Face aux bourreaux en Iran (Editorial)

ImageIran Focus: Editorial- Face aux bourreaux en Iran; Les exécutions ont souvent constitué la réponse systématique à toute protestation politique en Iran pendant les trente dernières années. Mais après de vastes manifestations de protestation dans tout le pays qui ont suivi les élections présidentielles de l’année dernière, du coup l’utilisation de la potence revêt d’une importance vitale pour le régime. Ainsi les opposants ne sont plus exécutés dans le seul but de leur élimination physique, mais aussi pour répandre la terreur au reste de la population. Les choix que feront le peuple iranien et la communauté internationale dans leur manière de réagir pourraient être décisifs dans la définition du moment du traitement des menaces persistantes de ce régime.

Le 9 mai, cinq militants politiques ont été pendus dans l’enceinte de la prison notoire Evin à Téhéran. Pour justifier cet acte, les médias officiels ont qualifié les victimes de ‘terroristes’, mais les groupes de défense des droits de l’homme et des avocats ont rejeté cette accusation et dénoncé le refus des autorités de se conformer à leurs propres procédures légales, sinon le respect des normes internationales. Alors que la réaction des familles des victimes et celle, plus étendue, de la communauté nationale ont été marquées par une opposition déterminée du peuple envers un régime de plus en plus agressif, la communauté internationale, particulièrement les pays occidentaux, ont fait preuve, d’une manière générale, d’une réticence et d’une hésitation des plus surprenantes. Les déclarations d’indignation de l’Union européenne et de la Norvège ont été trop timides et prononcé trop tard. Encouragé par de telles réactions ambivalentes, le procureur général de Téhéran, Abbas Dja’fari Dowlat-Abadi, a annoncé samedi la confirmation des condamnations à mort de six proches parents des membres du groupe principal de l’opposition iranienne, les Moudjahidine du peuple (l’OMPI) qui résident au Camp d’ Achraf en Irak.
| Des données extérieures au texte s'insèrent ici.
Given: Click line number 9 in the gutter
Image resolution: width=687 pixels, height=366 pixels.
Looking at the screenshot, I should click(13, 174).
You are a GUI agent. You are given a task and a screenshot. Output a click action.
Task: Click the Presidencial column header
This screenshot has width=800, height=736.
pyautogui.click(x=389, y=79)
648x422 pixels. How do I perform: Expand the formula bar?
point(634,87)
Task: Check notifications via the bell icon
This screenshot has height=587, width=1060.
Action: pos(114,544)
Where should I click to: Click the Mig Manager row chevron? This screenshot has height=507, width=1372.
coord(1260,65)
A l’approche de l’anniversaire de l’insurrection populaire longue de 11 mois, le régime de Téhéran espère que ses méthodes de répression, notamment les pendaisons, auraient un effet démobilisateur sur les manifestants protestataires qui le défient. Mais tout cela s’est révélé contreproductif. Des milliers des manifestants en colère sont descendus dans la rue dans de nombreuses villes du Kurdistan iranien et à Téhéran pour condamner les pendaisons. Même des activistes emprisonnés ont manifesté leur fermeté en exprimant leur mépris pour de tels actes, l’un d’entre eux allant jusqu’à demander solennellement d’être le sixième pendu.
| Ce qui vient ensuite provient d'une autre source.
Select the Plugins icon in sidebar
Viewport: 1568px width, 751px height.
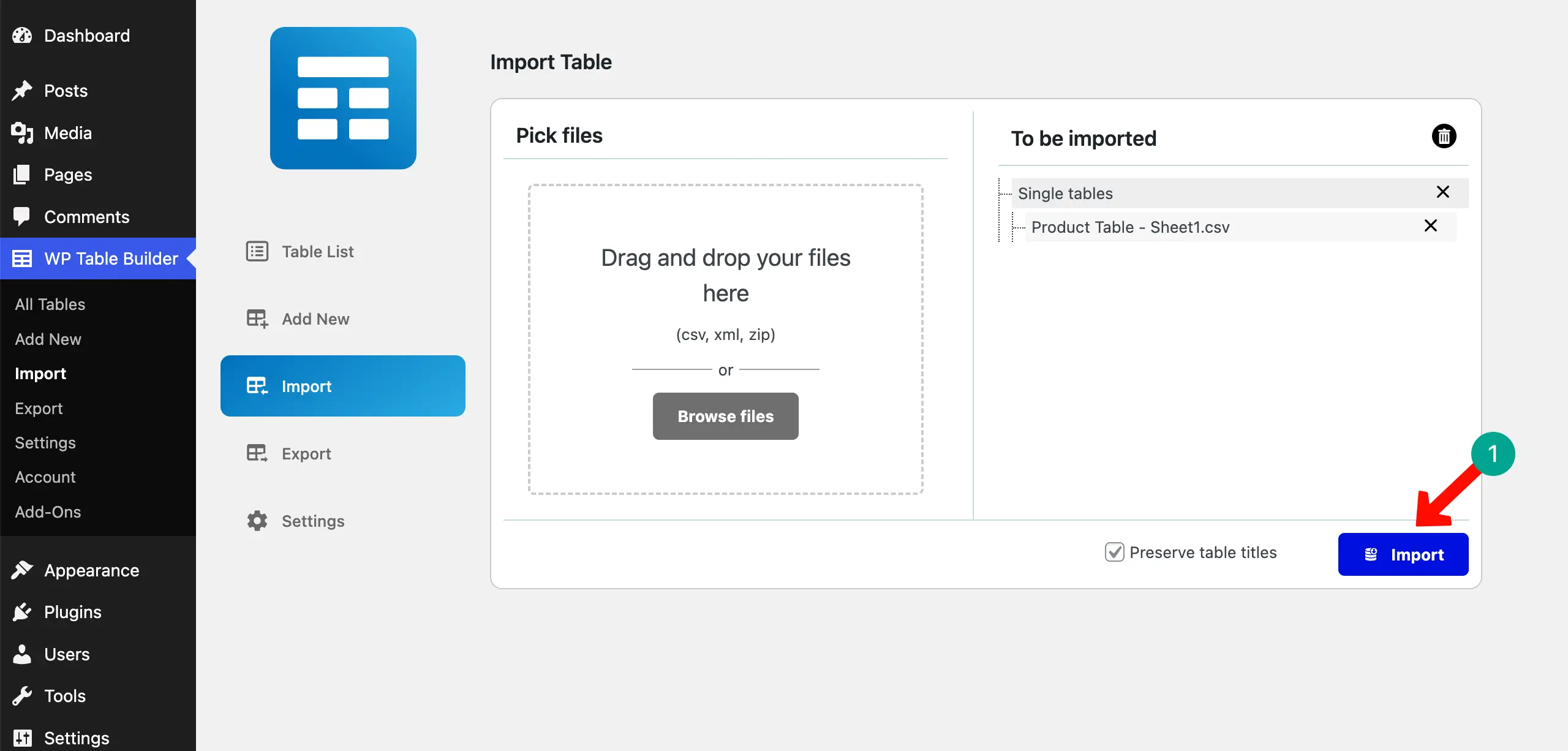coord(23,611)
Grâce à l’action courageuse des proches des victimes, ainsi que des étudiants, des femmes et d’autres activistes en Iran, toutes les tentatives du régime pour terroriser et réduire au silence la population ont clairement échoué. Le clergé au pouvoir tente de naviguer dans les eaux troubles abord d’un bateau fissuré.
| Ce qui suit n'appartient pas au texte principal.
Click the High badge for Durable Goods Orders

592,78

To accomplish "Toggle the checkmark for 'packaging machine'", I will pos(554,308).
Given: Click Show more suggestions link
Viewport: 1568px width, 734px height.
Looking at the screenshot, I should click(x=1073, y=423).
La communauté internationale se doit d’agir plus fermement vis-à-vis de Téhéran pour contrecarrer son terrorisme et sa menace nucléaire. Son silence troublant ne pourrait qu’encourager le régime dans  sa tentative de prolonger son pouvoir en recourant à plus d’atrocités, tout en démoralisant le peuple iranien sans cesse à la recherche d’un changement démocratique. Il est temps que le Conseil de Sécurité de l’ONU soit saisi du dossier de la violation aggravée des droits de l’homme du régime iranien. En outre, la communauté internationale doit rendre toute relation avec Téhéran, diplomatique ou autre, dépendante de l’arrêt des exécutions et de la torture dans les prisons iraniennes.